具体的な数字としては、まず3,000〜5,000万円の資産形成を第一ゴールに置いています。4%ルールで考えると、3,000万円なら年120万円・月10万円、5,000万円なら年200万円・月約16万円の取り崩しが可能になります。薬剤師の仕事を続けながらこの水準に達したとき、初めて「何をするか、しないかを自分で選べる」状態になれると思っています。
経済的にある程度自由になったところで、本当にやりたいことを始めていく。その選択肢を持つために、今は地道に積み立てを続けています。

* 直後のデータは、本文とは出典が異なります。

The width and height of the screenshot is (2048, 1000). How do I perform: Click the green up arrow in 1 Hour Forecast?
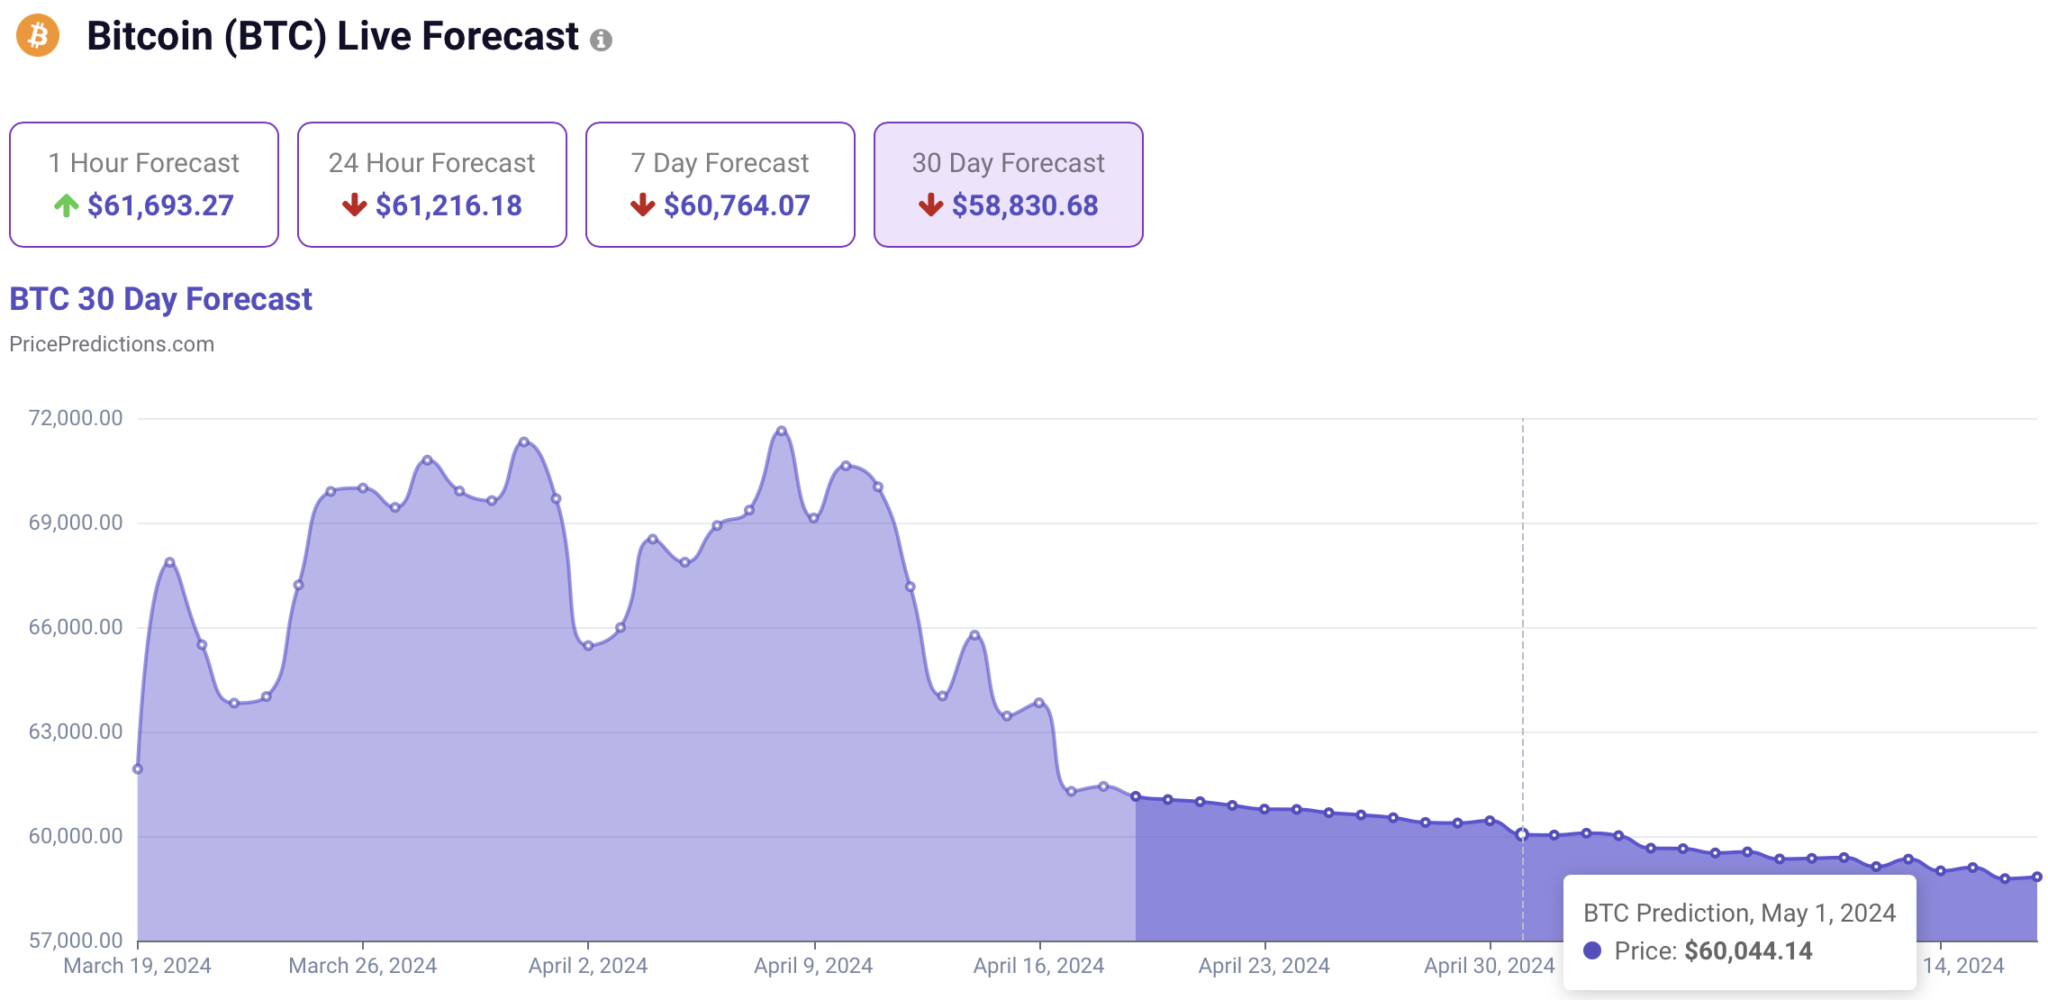click(x=66, y=206)
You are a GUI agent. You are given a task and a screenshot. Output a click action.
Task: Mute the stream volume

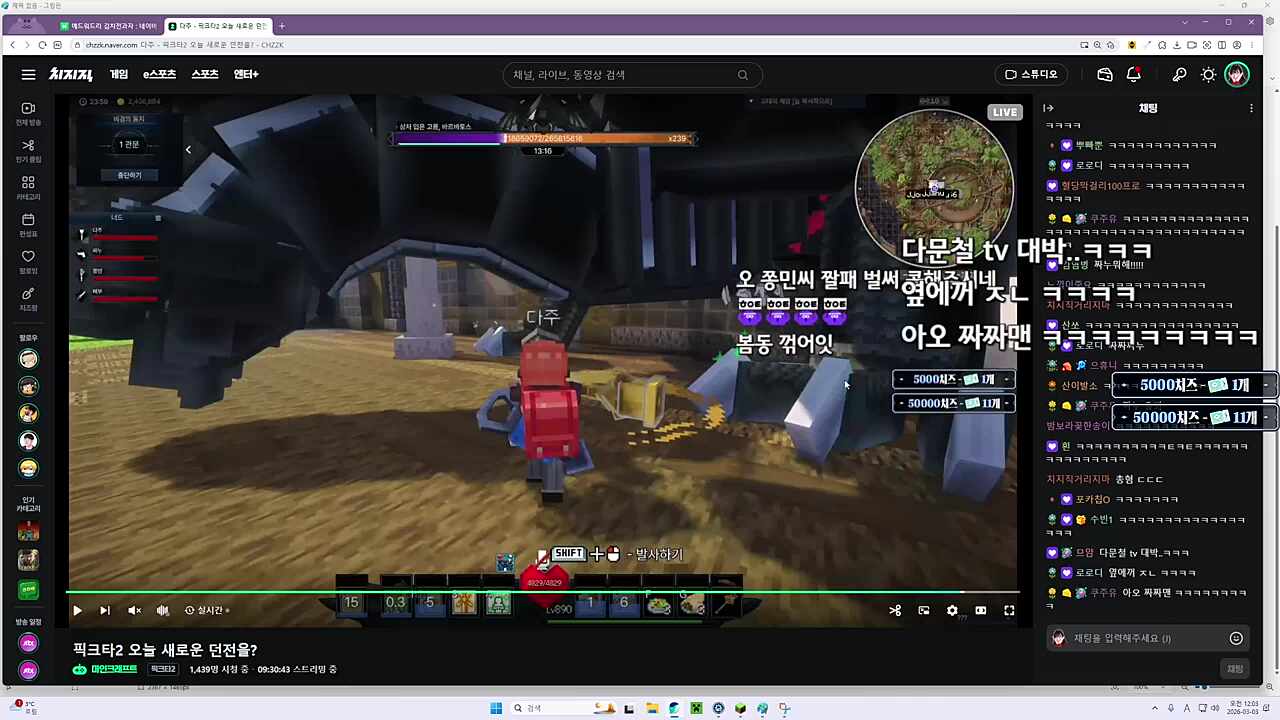click(134, 610)
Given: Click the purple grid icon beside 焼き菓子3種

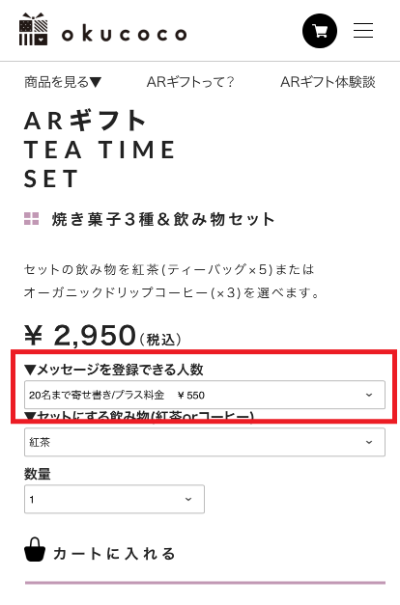Looking at the screenshot, I should click(x=31, y=218).
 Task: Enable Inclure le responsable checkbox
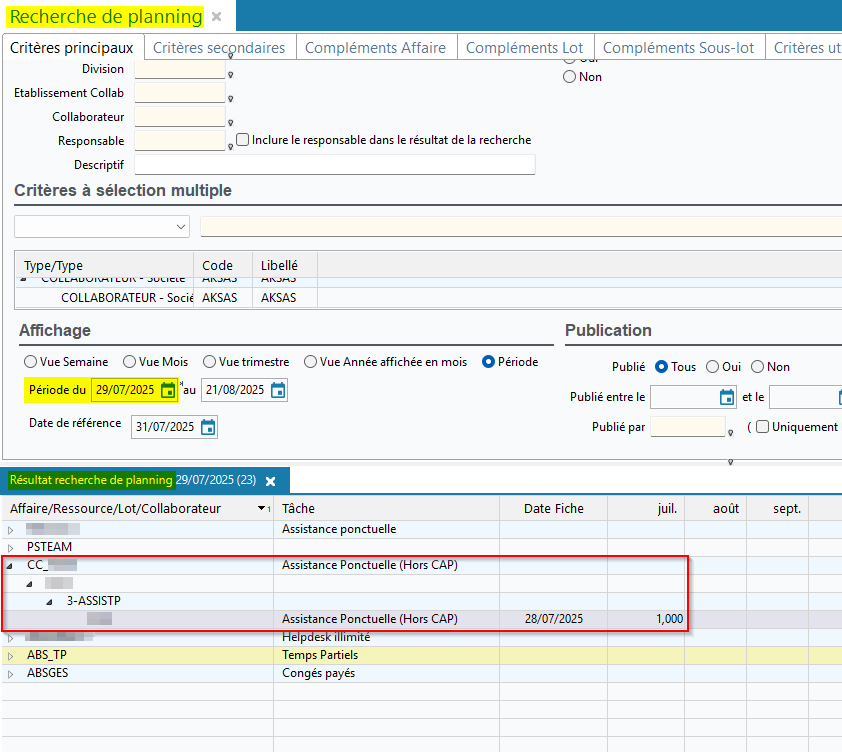click(243, 140)
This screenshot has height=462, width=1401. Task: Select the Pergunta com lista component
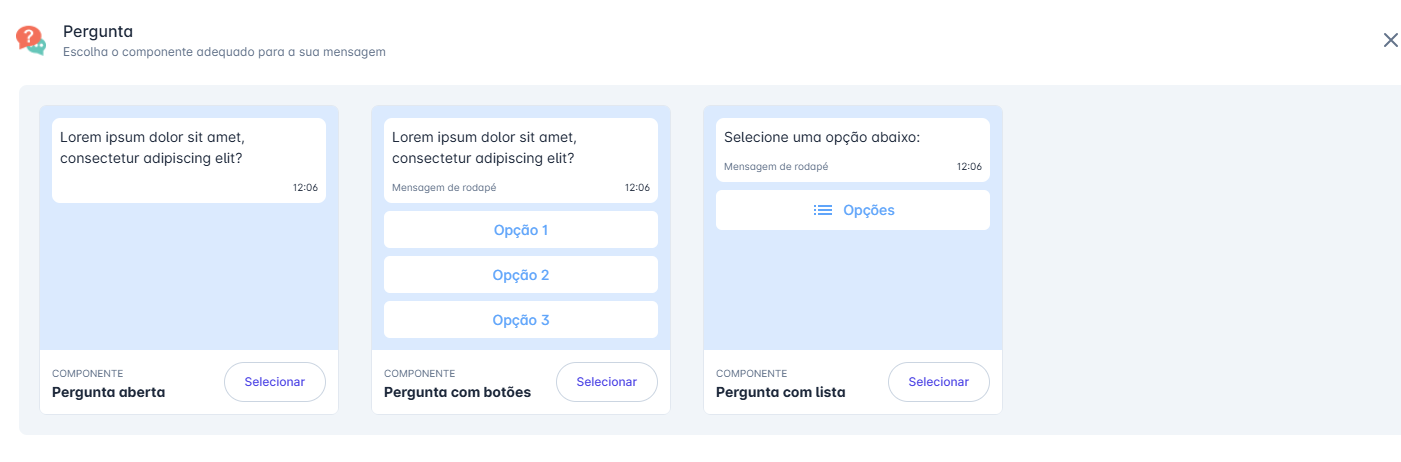[939, 382]
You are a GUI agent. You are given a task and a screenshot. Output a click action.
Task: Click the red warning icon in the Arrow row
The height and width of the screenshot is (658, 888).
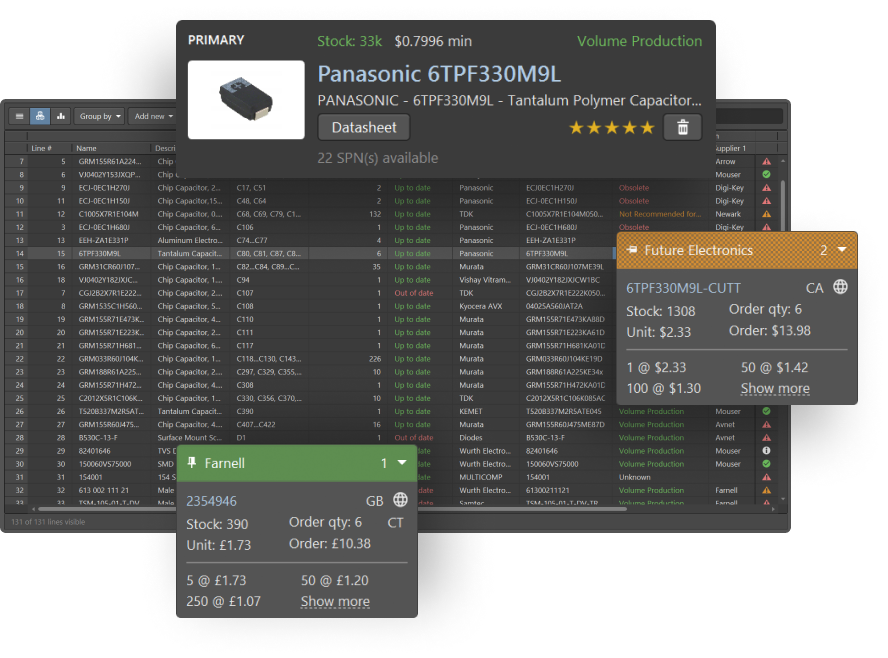[x=766, y=161]
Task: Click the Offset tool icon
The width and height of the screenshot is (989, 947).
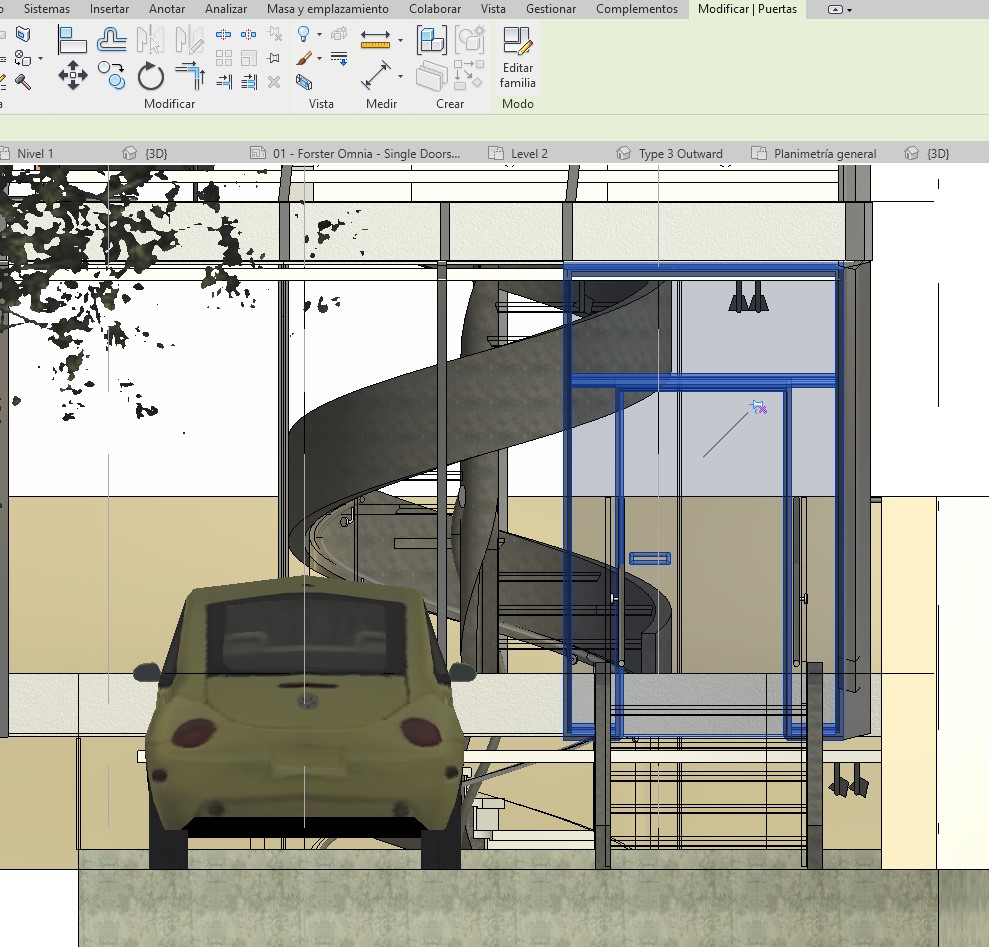Action: [x=111, y=40]
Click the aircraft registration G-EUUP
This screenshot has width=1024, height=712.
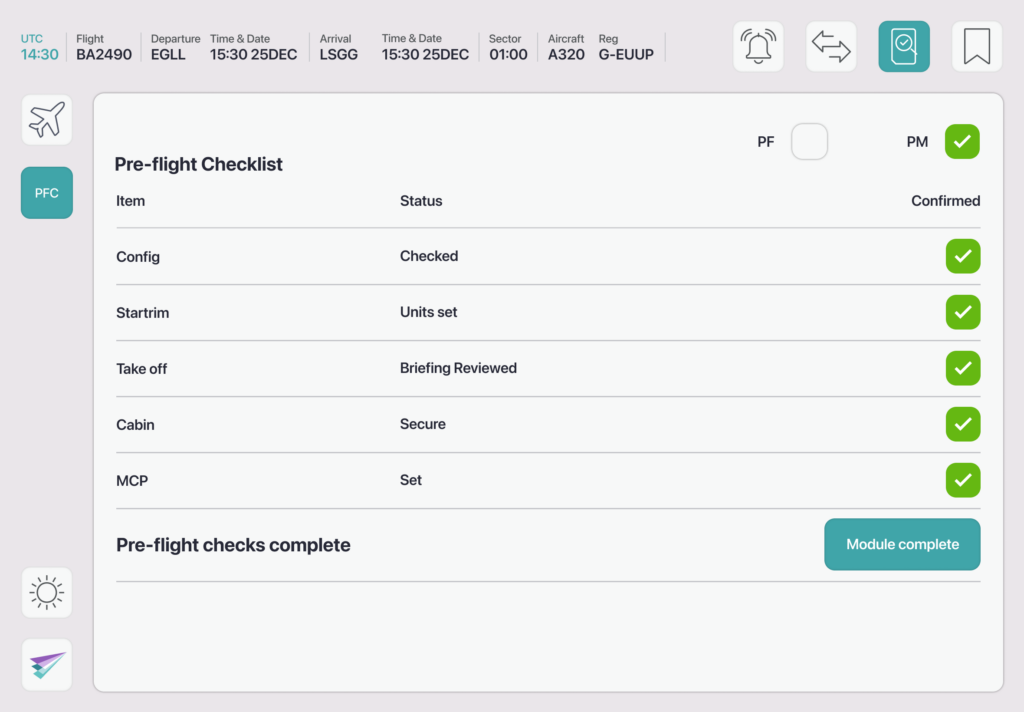point(626,54)
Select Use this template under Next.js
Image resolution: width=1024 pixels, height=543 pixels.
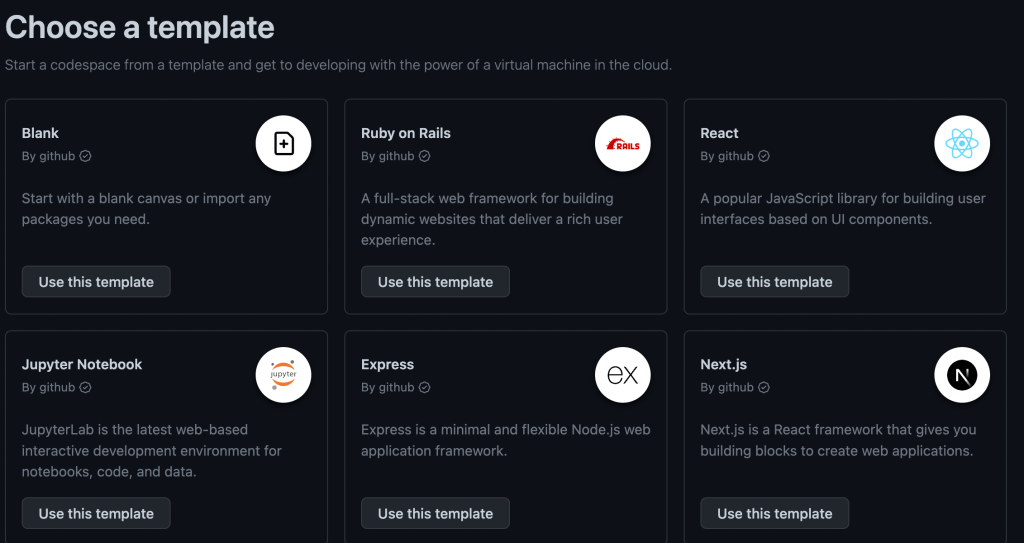[774, 513]
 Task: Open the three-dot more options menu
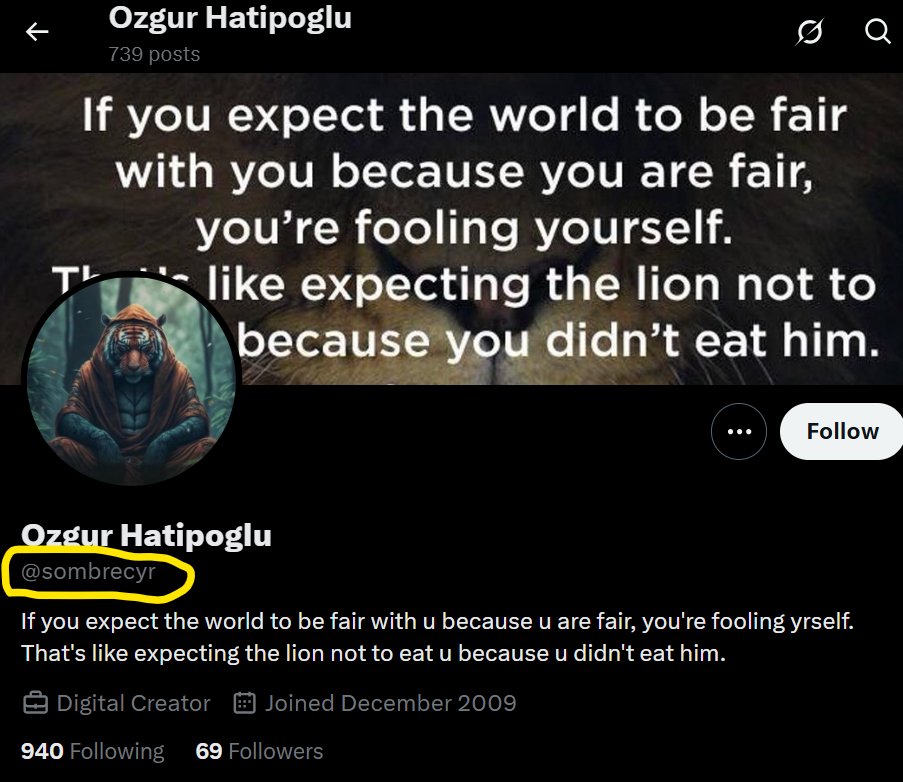739,431
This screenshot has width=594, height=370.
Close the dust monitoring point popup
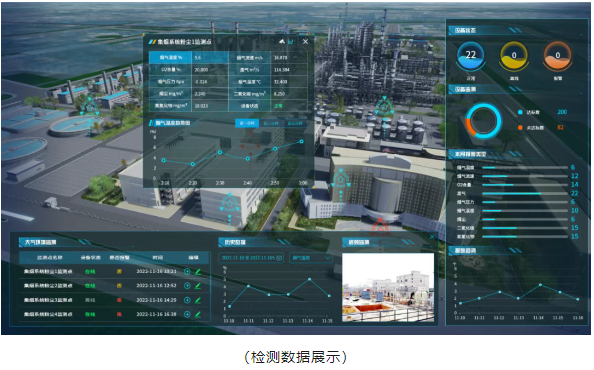[x=305, y=42]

ゴールが明確だと、積み立てを続けるモチベーションがぜんぜん違います。「老後のため」という漠然とした目標より、「サイドFIREのため」という具体的なビジョンの方が、毎月の積み立てに意味が生まれると信じています。
まとめ
- 新NISAは非課税期間が無期限なので急いで売る必要はない
- いつ売るかは「相場」ではなく「自分のライフプラン」で決める
- 取り崩し方は定率(特に4%ルール)が資産を長持ちさせやすい
- 課税口座を先に崩し、NISA口座は最後まで残すのが税効率上の基本
- 「使うためのお金」という意識を持って、計画的に取り崩す
積み立てのゴールは「売らない」ことではなく、「豊かに使う」こと。出口まで見据えた設計が、本当の長期投資です。
※本記事は情報提供を目的としており、特定の金融商品・投資手法の実行を推奨するものではありません。投資判断はご自身の責任のもとで行ってください。